Three months later, according to Blackstone's Stephen Schwarzman, "Funds are actually scared to put money here, that's the problem you must solve."
As the saying goes, though, acknowledging you have a problem is the first step. Russia has signaled its intent to join the global economy, but the path has not always been smooth.
In November, Russia took another step . The country entered into a trade treaty with nearby Georgia, which then stated it would no longer block Russia's accession to the World Trade Organization (WTO).
Russia's membership is widely expected to be approved during a WTO ministerial meeting later this week.
Last week, however, Russia took a step backward with a sharp rise in political uncertainty.
First, Medvedev's and Prime Minister Vladmir Putin's United Russia party won the December 4 elections with less than 50% of the vote.
Putin then stated government personnel changes will follow in 2012. Businesses wonder if previous business agreements are at risk.
Second, not only did the United Russia party narrowly win the elections, but it did so amid allegations of election fraud.
The largest protests Russia has seen in 10 years followed. The demonstrations reached a peak this past Saturday when upwards of 50,000 in Moscow chanted anti-government and anti-Putin slogans.

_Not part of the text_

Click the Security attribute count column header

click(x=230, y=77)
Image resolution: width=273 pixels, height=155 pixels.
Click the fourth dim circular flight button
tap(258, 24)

Due to this uncertainty, capital flight is expected to accelerate and exceed $85 billion in 2011, acting Russian Finance Minister Anton Siluanov estimated last week.
This week, however, has started off more calmly-the next day of planned protests not until December 24th, a day marking the end to a protest leader's 15-day jail sentence.
A "Russian Spring" is not imminent this winter. The protests signaled, though, how quickly the tide can turn.
Investing in Russia also comes with much unpredictability. Since December 5th, the Russian ruble has fallen 2.75% against the U.S. dollar.
Meanwhile, the stock market is not faring better. Market Vectors Total Return Russia ETF ( RSX , quote ) and iShares MSCI Russia Capped Index Fund ( ERUS , quote ) have both experienced large declines sinceDecember 5, falling 15.4% and 14.6%, respectively. These declines are in addition to their declines experienced after the start of the European debt crisis in August.
How Russian investments fare the rest of the month is highly uncertain - dependent on Russian political events and the nearby euro zone's sovereign debt crisis.
One thing is certain, however. Few thought Russia's path to becoming an international finance center be smooth.